START Data to examine
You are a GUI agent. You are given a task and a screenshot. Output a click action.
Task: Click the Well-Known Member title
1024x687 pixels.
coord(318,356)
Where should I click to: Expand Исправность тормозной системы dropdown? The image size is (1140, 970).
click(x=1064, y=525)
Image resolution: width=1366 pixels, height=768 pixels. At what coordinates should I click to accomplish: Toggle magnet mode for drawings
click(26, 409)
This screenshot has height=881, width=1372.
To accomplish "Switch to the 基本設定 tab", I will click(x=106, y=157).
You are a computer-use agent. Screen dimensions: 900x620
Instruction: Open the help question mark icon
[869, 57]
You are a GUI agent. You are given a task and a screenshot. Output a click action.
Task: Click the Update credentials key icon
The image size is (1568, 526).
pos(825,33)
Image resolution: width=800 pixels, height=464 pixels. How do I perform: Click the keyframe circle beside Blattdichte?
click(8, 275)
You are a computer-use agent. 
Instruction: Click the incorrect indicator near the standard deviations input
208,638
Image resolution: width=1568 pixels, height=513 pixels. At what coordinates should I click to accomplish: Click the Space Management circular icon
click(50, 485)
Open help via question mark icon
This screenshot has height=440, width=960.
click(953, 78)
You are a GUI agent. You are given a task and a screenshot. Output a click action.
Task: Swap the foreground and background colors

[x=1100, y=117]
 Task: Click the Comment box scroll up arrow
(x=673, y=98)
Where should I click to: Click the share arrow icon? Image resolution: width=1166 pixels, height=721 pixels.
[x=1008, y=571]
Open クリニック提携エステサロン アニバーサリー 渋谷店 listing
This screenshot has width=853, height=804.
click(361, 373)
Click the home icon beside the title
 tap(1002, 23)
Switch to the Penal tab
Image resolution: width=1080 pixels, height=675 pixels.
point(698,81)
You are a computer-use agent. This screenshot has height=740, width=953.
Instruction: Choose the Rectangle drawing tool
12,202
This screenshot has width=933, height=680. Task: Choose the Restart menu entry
END Data to examine
### [What you should do]
Copy out every record again, letter for letter.

### [Answer section]
You are a GUI agent. You are given a task and a screenshot. Output a click action.
Task: Click the Well-Known Member title
1024x687 pixels.
coord(318,356)
Where should I click to: Expand Исправность тормозной системы dropdown? The image size is (1140, 970).
click(x=1064, y=525)
Image resolution: width=1366 pixels, height=768 pixels. At what coordinates should I click to accomplish: Toggle magnet mode for drawings
click(26, 409)
This screenshot has height=881, width=1372.
To accomplish "Switch to the 基本設定 tab", I will click(x=106, y=157).
You are a computer-use agent. Screen dimensions: 900x620
Instruction: Open the help question mark icon
[869, 57]
You are a GUI agent. You are given a task and a screenshot. Output a click action.
Task: Click the Update credentials key icon
The image size is (1568, 526).
pos(825,33)
Image resolution: width=800 pixels, height=464 pixels. How do I perform: Click the keyframe circle beside Blattdichte?
click(8, 275)
You are a computer-use agent. 
Instruction: Click the incorrect indicator near the standard deviations input
208,638
Image resolution: width=1568 pixels, height=513 pixels. At what coordinates should I click to accomplish: Click the Space Management circular icon
click(50, 485)
Open help via question mark icon
This screenshot has height=440, width=960.
click(953, 78)
You are a GUI agent. You are given a task and a screenshot. Output a click action.
Task: Swap the foreground and background colors

[x=1100, y=117]
 Task: Click the Comment box scroll up arrow
(x=673, y=98)
Where should I click to: Click the share arrow icon? Image resolution: width=1166 pixels, height=721 pixels.
[x=1008, y=571]
Open クリニック提携エステサロン アニバーサリー 渋谷店 listing
This screenshot has width=853, height=804.
click(361, 373)
Click the home icon beside the title
 tap(1002, 23)
Switch to the Penal tab
Image resolution: width=1080 pixels, height=675 pixels.
point(698,81)
You are a computer-use agent. This screenshot has height=740, width=953.
Instruction: Choose the Rectangle drawing tool
12,202
This screenshot has width=933, height=680. Task: Choose the Restart menu entry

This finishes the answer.